1 Le frère Emilio Platti o.p. laisse dans le cœur de ses frères, de ses amis, des chercheurs et des personnes qu’il a rencontrés l’image d’un homme généreux, passionné, enthousiaste, attentif à tout un chacun. On garde de lui le souvenir de sa bonne humeur, de son originalité, de son exigence et de la joie que lui procurait toute rencontre qu’il vivait. Né d’un père migrant italien et d’une mère flamande, Emilio avait gardé l’héritage propre à chacune de ces cultures européennes. Les années passant, on s’étonnait de sa vivacité et de sa jeunesse d’esprit, de sa capacité à s’enflammer pour un rien qui pour lui était beaucoup. L’ordre dominicain était à sa mesure : un ordre de frères ouvert sur le monde. Après avoir découvert, au Caire, l’Institut dominicain d’études orientales et travaillé sur un grand maître et philosophe chrétien, Yaḥyā ibn ʿAdī, il étudie l’islam et l’enseigne à Paris et à Manille en insistant sur sa dimension existentielle. Ces derniers temps, il était en butte avec la difficile question théologique de l’islamisme et de la violence en islam. Avec conviction, il cherchait à démontrer qu’aux racines de l’islam politique et du terrorisme islamique se trouvait la question de la compréhension de la souveraineté de Dieu.
Un itinéraire dominicain
2 Né le 2 janvier 1943 à Ronse, il entre au noviciat à Leuven le 8 septembre 1961 et fait sa profession solennelle le 29 janvier 1967 [1]. Durant ses années de formation, il a comme enseignant le théologien dominicain Edward Schillebeeckx dont il retient la conception d’une théologie qui, sans rejeter le dogme, le pense à la lumière de l’expérience humaine. Licencié en théologie en 1971, puis en philologie et histoire orientale en 1972, il part en septembre de la même année au Caire où, sous la houlette du Père Georges Chehata Anawati (1905-1994), l’un des trois fondateurs de l’Institut dominicain d’études orientales, il prépare un doctorat en philosophie et histoire orientale sur Yaḥyā Ibn ʿAdī (m. 364/974). C’est le père Anawati qui lui avait soufflé le sujet. Ce dernier l’accompagne avec bonhommie et pédagogie dans l’étude de l’univers complexe de la philosophie médiévale, de ses concepts lexicaux et de ses subtiles distinctions. Il lui donne des clefs méthodologiques et des repères historiques. Plus tard, le frère Emilio manifestera la même attention et le même dévouement envers les jeunes frères venus au Caire pour l’apprentissage de l’arabe et de la théologie islamique.

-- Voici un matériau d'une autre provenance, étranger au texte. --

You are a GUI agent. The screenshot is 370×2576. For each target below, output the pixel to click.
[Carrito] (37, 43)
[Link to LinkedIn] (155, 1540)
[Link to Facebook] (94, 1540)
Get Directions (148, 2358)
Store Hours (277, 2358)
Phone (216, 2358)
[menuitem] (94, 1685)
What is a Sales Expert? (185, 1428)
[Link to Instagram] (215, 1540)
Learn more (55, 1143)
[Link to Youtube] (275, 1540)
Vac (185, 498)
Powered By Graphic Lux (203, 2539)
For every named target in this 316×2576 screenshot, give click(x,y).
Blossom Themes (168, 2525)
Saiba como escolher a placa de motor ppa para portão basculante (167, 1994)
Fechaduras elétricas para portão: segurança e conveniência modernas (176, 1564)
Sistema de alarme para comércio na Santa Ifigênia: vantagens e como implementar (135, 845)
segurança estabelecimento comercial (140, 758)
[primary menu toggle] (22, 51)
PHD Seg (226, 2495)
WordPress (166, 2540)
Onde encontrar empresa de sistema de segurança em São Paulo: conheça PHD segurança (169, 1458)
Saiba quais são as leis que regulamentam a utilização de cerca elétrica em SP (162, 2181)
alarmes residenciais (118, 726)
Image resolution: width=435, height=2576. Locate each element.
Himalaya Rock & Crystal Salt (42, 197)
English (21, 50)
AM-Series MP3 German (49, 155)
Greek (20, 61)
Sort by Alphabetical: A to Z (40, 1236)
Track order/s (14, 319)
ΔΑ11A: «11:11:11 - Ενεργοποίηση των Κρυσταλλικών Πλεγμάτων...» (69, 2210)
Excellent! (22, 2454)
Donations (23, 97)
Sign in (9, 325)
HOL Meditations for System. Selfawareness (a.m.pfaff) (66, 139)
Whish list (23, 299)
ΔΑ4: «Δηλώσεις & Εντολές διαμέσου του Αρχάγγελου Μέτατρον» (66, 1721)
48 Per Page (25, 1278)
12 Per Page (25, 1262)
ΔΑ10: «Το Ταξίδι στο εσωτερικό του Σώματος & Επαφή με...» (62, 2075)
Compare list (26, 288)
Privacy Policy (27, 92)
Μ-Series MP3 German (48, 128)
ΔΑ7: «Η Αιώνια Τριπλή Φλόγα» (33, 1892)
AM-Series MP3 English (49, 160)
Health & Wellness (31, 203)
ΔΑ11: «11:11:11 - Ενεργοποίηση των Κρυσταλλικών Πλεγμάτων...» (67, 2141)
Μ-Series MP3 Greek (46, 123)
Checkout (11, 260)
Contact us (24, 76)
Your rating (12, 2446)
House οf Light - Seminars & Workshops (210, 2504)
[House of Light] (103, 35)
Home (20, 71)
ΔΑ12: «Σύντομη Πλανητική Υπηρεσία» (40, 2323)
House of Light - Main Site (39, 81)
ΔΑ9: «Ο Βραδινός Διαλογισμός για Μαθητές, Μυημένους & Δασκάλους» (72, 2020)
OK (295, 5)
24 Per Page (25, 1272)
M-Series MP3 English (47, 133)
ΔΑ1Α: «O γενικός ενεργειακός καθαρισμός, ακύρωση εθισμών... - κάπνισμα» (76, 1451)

3 En 1980, il soutient à l’Université catholique de Louvain sa thèse qui est publiée un an plus tard dans la prestigieuse collection Corpus Scriptorum Christianorum Orientalum sous le titre de La grande polémique antinestorienne de Yaḥyā b. ʿAdī [2]. Il s’agit de l’édition et de la traduction d’une réfutation des objections nestoriennes adressées au christianisme jacobite. L’islam n’y est pas loin, car les arguments de Yaḥyā b. ʿAdī ont fait l’objet d’un commentaire critique de la part d’un musulman dénommé Abū al-Ḥusayn Aḥmad b. Muḥammad al-Miṣrī. Yaḥyā b. ʿAdī y répond point par point afin d’établir la véracité de la thèse jacobite de l’unité de la substance du Christ.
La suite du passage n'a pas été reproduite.